Verfahrensgang

ArbG Berlin (Beschluss vom 13.09.1996; Aktenzeichen 27 BV 27841/95)

 

Nachgehend

BAG (Beschluss vom 27.01.1998; Aktenzeichen 1 ABR 38/97)

 

Tenor

1 Die Beschwerde des Betriebsrats gegen den Beschluß des Arbeitsgerichts Berlin vom 13. September 1996 – 27 BV 27841/95 – wird zurückgewiesen.

2. Die Rechtsbeschwerde wird zugelassen.

 

Gründe

1. Die Beteiligten streiten über die Ersetzung der Zustimmung des Betriebsrats zur Eingruppierung eines zum 01. April 1995 eingestellten Arbeitnehmers.

Der Arbeitgeber betreibt die Verwaltungs- und Vertriebsorganisation eines großen Brauereiverbundes und beschäftigt 259 Mitarbeiter. Während er Mitglied des Brauereiverbands Berlin/Brandenburg e.V. ist, gehört der eingestellte Arbeitnehmer keiner Gewerkschaft an. Die einschlägigen Tarifverträge werden im Betrieb des Arbeitgebers allgemein angewendet.

Mit Schreiben vom 21. März 1995 beantragte der Arbeitgeber die Zustimmung des Betriebsrats zur beabsichtigten Einstellung eines sog.

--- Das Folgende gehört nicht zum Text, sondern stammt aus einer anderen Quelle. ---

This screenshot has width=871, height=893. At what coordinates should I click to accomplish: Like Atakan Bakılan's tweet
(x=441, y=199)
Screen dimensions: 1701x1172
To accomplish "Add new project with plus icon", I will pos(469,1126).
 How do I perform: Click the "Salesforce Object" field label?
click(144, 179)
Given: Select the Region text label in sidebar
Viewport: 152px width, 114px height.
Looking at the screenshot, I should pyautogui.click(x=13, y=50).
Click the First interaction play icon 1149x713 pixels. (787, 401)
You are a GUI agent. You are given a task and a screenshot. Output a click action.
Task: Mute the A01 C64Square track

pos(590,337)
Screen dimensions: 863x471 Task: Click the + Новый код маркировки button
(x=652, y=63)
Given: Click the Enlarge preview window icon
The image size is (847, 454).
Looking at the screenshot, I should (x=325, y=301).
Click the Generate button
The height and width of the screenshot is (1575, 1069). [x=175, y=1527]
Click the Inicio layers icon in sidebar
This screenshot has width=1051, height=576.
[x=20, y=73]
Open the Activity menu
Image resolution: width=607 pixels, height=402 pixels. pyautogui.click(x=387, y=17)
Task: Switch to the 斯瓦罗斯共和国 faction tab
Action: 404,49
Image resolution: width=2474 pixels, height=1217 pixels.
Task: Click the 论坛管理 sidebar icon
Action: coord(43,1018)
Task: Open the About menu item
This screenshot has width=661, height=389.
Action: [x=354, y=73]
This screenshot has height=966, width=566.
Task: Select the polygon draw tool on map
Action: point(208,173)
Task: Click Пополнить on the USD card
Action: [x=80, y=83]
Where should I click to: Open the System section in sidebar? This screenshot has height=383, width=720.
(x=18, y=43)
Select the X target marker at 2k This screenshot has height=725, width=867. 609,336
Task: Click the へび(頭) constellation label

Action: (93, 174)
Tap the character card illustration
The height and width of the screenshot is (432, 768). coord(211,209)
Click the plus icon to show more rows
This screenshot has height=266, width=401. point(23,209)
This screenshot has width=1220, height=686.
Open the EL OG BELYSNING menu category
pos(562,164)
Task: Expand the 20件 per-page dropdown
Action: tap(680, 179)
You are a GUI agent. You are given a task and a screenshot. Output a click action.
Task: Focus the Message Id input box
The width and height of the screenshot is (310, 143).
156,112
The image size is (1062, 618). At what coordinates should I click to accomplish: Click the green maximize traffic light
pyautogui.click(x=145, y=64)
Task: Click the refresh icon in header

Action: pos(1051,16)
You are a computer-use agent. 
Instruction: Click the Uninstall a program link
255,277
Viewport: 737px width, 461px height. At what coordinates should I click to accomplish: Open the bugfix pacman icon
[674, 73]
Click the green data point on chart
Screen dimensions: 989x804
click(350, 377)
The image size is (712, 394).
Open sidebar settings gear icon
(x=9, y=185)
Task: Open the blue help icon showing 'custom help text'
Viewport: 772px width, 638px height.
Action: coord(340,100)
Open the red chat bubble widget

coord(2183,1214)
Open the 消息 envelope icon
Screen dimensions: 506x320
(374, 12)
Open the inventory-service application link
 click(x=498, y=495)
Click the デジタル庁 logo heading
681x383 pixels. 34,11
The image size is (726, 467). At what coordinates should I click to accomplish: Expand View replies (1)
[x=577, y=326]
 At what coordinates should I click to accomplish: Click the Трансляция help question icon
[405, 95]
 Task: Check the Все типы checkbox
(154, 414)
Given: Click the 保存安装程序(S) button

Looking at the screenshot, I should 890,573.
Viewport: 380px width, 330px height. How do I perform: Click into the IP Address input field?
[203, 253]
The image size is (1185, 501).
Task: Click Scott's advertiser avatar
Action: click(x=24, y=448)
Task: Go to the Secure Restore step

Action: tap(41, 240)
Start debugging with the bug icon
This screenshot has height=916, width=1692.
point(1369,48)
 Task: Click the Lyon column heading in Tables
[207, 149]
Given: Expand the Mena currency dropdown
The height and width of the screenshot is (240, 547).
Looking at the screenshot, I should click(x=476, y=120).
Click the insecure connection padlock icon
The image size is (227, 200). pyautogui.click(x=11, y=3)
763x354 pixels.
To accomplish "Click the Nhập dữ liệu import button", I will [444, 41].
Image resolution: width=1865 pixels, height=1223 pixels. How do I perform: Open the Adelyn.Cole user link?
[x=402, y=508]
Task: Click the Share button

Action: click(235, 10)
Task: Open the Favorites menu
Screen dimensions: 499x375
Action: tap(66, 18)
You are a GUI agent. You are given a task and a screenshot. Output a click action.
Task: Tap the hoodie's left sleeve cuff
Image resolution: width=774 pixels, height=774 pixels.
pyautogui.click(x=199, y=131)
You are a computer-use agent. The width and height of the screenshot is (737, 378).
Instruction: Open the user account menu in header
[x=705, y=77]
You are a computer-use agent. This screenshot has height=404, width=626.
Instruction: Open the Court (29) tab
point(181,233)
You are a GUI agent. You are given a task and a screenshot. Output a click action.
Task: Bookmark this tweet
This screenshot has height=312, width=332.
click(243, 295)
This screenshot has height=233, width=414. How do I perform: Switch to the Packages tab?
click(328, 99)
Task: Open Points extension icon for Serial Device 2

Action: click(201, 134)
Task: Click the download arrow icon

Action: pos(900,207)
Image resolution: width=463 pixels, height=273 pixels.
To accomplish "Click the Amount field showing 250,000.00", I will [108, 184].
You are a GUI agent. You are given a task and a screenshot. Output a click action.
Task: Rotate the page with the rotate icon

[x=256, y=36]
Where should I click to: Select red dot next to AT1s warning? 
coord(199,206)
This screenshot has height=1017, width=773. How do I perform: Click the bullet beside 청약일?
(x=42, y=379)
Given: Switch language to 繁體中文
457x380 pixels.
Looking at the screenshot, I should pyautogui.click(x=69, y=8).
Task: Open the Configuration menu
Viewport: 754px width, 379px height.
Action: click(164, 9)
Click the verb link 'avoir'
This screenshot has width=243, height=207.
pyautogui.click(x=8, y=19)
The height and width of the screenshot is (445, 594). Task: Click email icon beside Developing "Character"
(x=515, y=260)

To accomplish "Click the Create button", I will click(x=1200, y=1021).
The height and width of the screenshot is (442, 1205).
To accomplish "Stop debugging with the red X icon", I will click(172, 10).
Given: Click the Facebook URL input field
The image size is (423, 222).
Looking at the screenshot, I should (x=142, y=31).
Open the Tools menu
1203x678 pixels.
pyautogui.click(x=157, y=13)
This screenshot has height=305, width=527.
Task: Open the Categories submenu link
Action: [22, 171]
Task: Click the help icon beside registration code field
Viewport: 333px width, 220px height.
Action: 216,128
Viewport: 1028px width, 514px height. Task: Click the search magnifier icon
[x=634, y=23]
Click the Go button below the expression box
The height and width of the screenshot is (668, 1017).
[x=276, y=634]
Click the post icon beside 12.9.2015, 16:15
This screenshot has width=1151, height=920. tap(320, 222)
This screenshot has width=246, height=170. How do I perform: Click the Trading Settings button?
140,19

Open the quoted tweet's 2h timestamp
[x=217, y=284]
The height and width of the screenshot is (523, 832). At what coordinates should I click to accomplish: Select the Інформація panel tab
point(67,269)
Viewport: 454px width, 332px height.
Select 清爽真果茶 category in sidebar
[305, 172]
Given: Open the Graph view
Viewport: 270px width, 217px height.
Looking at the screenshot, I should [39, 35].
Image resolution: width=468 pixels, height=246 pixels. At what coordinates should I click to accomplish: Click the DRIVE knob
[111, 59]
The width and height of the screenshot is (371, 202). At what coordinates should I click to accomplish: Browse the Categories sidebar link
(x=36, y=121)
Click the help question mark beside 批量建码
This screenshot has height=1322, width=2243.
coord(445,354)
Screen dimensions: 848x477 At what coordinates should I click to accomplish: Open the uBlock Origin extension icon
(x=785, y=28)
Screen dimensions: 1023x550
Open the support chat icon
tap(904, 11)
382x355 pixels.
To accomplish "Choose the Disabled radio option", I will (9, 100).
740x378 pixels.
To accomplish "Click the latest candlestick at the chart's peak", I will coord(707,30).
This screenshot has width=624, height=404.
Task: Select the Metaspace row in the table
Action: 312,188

Key-Account-Managers (KAM) und teilte mit, diesen „AT” eingruppieren zu wollen. Während der Betriebsrat der Einstellung mit Schreiben vom 24. März 1995 zustimmte, lehnte er eine Zustimmung zur beabsichtigten Eingruppierung mit der Begründung ab, diese verstoße gegen den geltenden Einheitlichen Bundesrahmentarifvertrag für die Brauindustrie (BRTV), weil der Arbeitnehmer als Key-Accounter keine über die Eingruppierungsmerkmale der BewertGr XI hinausgehende „größere Dispositions- und Leitungsbefugnis” ausübe und er durch eine Eingruppierung als AT-Angestellter den Schutz und die sozialen Leistungen des Einheitlichen Manteltarifvertrags (MTV) verlieren könnte und dadurch benachteiligt würde.

Im Betrieb des Arbeitgebers ist der Vorstandsbereich Marketing/Vertrieb in die Bereiche Gastronomie, Handel und Versand/Getränkegroßhandel unterteilt, die jeweils von einem Hauptverkaufsleiter geleitet werden. Dem Hauptverkaufsleiter Handel unterstehen vier Verkaufsleiter mit einer größeren Anzahl Bezirksverkaufsleitern als Untergebener sowie drei KAMs, denen keine Mitarbeiter nachgeordnet sind. Aufgabe der KAMs ist die Betreuung der Großkunden. Dazu gehört:

I. Beobachtung und Analyse der Markt- und Wettbewerbssituation

II. Durchführung kundenbezogener Analysen zur Ermittlung des spezifischen Absatzpotentials der zur vermarktenden Produkte und den Möglichkeiten der Ausschöpfung dieses Potentials

III. Planung/Erarbeitung kundenbezogener Zielsetzungen basierend auf der firmeneigenen Vermarktungskonzeption

  1. Zielsetzungen auf der „Sach-Ebene”

    1. Mengenbezogene Zielsetzungen
    2. Preis- und Konditionenbezogene Zielsetzungen
  2. Zielsetzungen auf der „Beziehungs-Ebene”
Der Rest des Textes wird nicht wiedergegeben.